Discussion Summary of "Sizing Router Buffers"

 

CSE 770x of Fall 2004

 

This paper got a pretty good rating from the summaries I received from all the students in our class. Out of the 14 students, 9 students rated this paper among top 3 (and 5 of them rate this paper No. 1), 5 students rated this paper in the middle. Very similar results are collected in the poll right after the presentation. However through discussion especially some comments from the professors, the overall reaction to this paper may go down to some extent.

Overall, this paper may or may not become the best paper chosen for this semester because of the controversies and the relative quality and strength of the other papers we are going to evaluate.
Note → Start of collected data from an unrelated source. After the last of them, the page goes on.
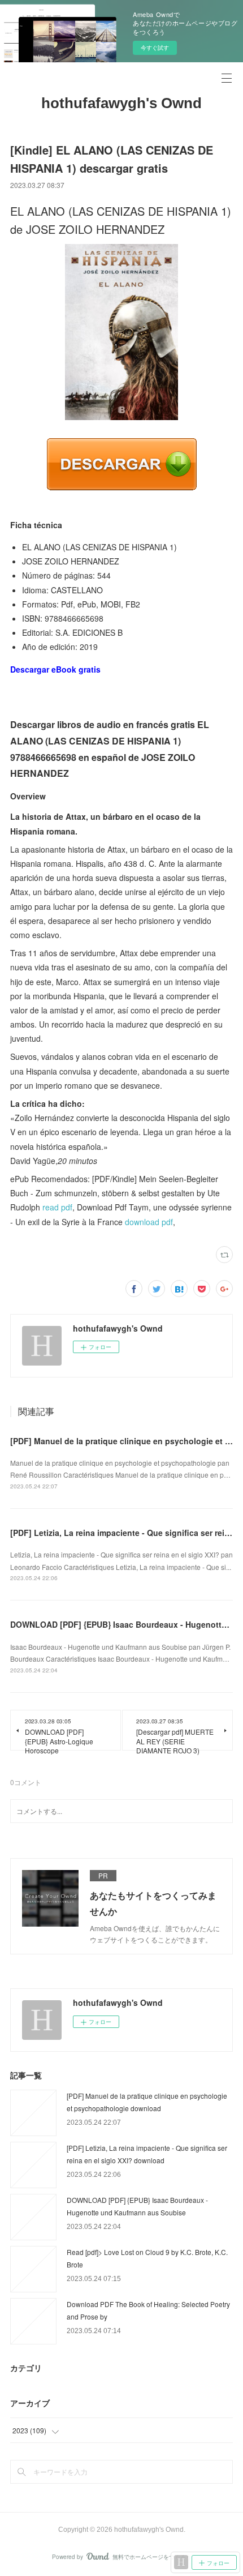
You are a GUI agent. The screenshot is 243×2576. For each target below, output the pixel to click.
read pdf (57, 1207)
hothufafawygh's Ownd (121, 103)
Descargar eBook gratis (55, 669)
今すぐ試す (155, 48)
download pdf (149, 1221)
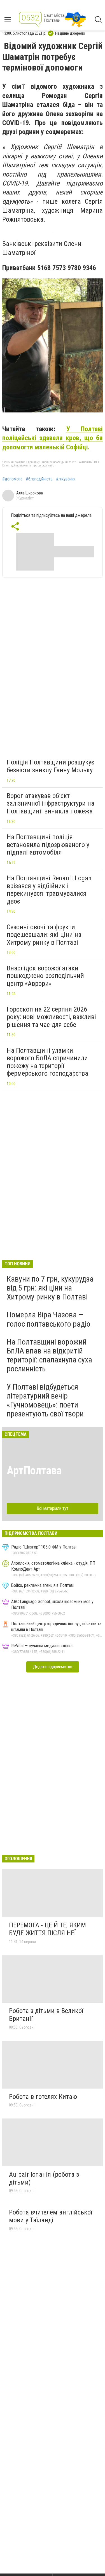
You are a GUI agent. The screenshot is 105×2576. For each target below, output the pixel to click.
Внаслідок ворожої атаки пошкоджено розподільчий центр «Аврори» (45, 975)
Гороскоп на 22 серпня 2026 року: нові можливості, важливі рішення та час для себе (51, 1017)
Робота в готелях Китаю (43, 2097)
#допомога (12, 479)
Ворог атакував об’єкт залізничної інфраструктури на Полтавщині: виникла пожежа (50, 803)
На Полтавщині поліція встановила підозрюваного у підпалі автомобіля (48, 844)
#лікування (65, 479)
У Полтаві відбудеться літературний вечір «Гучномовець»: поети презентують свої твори (45, 1400)
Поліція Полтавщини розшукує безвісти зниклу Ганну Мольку (50, 766)
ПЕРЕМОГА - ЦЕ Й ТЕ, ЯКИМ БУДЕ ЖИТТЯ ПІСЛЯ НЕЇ (47, 1929)
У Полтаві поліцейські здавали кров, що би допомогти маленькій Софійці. (52, 438)
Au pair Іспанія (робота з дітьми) (44, 2178)
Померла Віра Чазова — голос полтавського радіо (48, 1319)
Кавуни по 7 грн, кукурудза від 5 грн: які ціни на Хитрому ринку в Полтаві (50, 1287)
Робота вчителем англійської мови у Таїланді (50, 2216)
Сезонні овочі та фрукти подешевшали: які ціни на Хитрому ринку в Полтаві (44, 934)
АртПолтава (34, 1470)
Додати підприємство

This paper argued that the backbone routers with thousands of flows do not need the current buffer size based on the rule-of-thumb, which states that a link needs a buffer of size B=RTT * C, where RTT is the average round-trip time of a flow passing across the link, and C is the data rate of the link. In fact, through the authors’ modeling, mathematical analysis, simulations and experiments, they claim that a link with n flows requires no more than B= (RTT * C)/sqrt(n), which would enormously affect the routers’ design and cost.
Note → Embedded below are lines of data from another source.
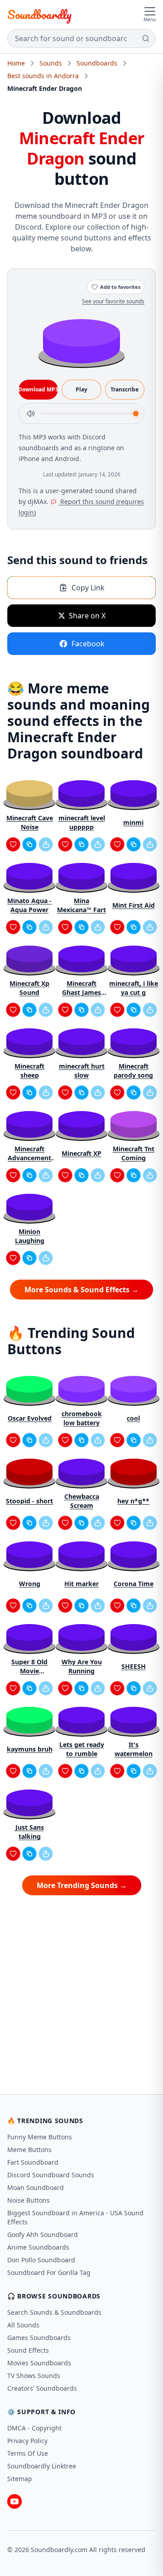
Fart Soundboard (32, 2162)
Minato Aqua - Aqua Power (29, 905)
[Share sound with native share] (45, 844)
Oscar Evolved (30, 1418)
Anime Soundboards (38, 2247)
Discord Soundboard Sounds (50, 2175)
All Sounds (23, 2325)
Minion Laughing (29, 1236)
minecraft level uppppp (81, 822)
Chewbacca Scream (81, 1501)
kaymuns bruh (30, 1749)
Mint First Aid (133, 905)
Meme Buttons (29, 2149)
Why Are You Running (82, 1666)
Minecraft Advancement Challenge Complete (29, 1153)
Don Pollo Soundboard (41, 2260)
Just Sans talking (29, 1832)
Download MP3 (38, 389)
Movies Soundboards (39, 2363)
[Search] (146, 38)
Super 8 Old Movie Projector (29, 1667)
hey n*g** (133, 1501)
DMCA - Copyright (34, 2428)
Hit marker (81, 1583)
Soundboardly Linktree (41, 2466)
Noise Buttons (28, 2200)
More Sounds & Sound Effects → (81, 1290)
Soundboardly (39, 14)
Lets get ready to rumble (81, 1749)
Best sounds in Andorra (43, 75)
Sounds (50, 63)
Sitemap (19, 2478)
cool (133, 1418)
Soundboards (97, 63)
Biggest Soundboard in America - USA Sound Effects (75, 2217)
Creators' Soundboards (42, 2388)
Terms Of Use (27, 2453)
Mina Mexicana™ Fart (81, 905)
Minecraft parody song (133, 1070)
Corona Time (133, 1583)
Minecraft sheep (29, 1070)
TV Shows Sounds (33, 2375)
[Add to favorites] (13, 844)
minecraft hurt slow (82, 1070)
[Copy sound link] (29, 844)
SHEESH (133, 1666)
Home (16, 63)
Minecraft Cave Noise (29, 822)
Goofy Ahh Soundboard (42, 2234)
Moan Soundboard (35, 2187)
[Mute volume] (30, 413)
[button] (81, 340)
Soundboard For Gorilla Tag (49, 2272)
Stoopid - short (29, 1501)
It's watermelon (134, 1749)
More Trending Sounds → (82, 1885)
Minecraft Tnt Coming (133, 1153)
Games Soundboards (39, 2337)
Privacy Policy (27, 2440)
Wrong (29, 1583)
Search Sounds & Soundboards (54, 2312)
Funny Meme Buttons (39, 2137)
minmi (133, 822)
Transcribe (124, 389)
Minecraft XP (81, 1153)
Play (81, 389)
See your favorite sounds (113, 301)
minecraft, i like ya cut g (133, 988)
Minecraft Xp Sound (29, 988)
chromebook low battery (82, 1418)
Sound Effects (28, 2350)
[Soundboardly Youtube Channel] (14, 2501)
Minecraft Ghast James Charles (81, 988)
The rule of thumb comes from a single TCP long flow or multiple synchronized long flows passing through the link and to keep the link busy by provide enough buffer. Through some citations and the authors’ simulation, they conclude that when the number of flows are over 500, the can treat flows as being not synchronized at all. Therefore by using central limit theorem, the authors analyzed the distribution of the queue occupancy and further concluded that they can use the buffer size showed earlier to achieve full utilization for flows with number of n = 10000 or larger. Another part of the paper is to evaluate the affect from short-lived flows in the mixes of short- and long-lived flows, and the conclusion here is that the average queue length peaks when the probability of large burst is highest, but not when the average burst size is highest, so the bandwidth has no impact on the buffer requirement. The analysis also attributes to the shape of hillt! ops observed on Figure 9.  
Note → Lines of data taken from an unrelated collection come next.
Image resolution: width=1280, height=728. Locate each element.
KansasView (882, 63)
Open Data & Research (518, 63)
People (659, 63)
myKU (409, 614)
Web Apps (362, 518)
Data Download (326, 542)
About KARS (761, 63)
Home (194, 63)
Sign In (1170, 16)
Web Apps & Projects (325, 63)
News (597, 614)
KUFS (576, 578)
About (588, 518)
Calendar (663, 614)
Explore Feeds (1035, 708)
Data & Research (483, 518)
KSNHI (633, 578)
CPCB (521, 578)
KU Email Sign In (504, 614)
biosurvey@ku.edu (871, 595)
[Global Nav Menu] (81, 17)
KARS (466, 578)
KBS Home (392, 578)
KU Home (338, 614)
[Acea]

The possible points for this paper to be selected as the best paper are:

·        Well written, address the problem clearly, provide accurate analysis.

·        Novel idea, attack practical and vital issues about routers

·        Acknowledge the related areas not covered by the paper

The potential reasons NOT for this paper to be selected as the best paper are:        

·        Made several assumptions that are not fully proved before their mathematical modeling and analysis

·        Simulation and experiments are not enough to support the viewpoints.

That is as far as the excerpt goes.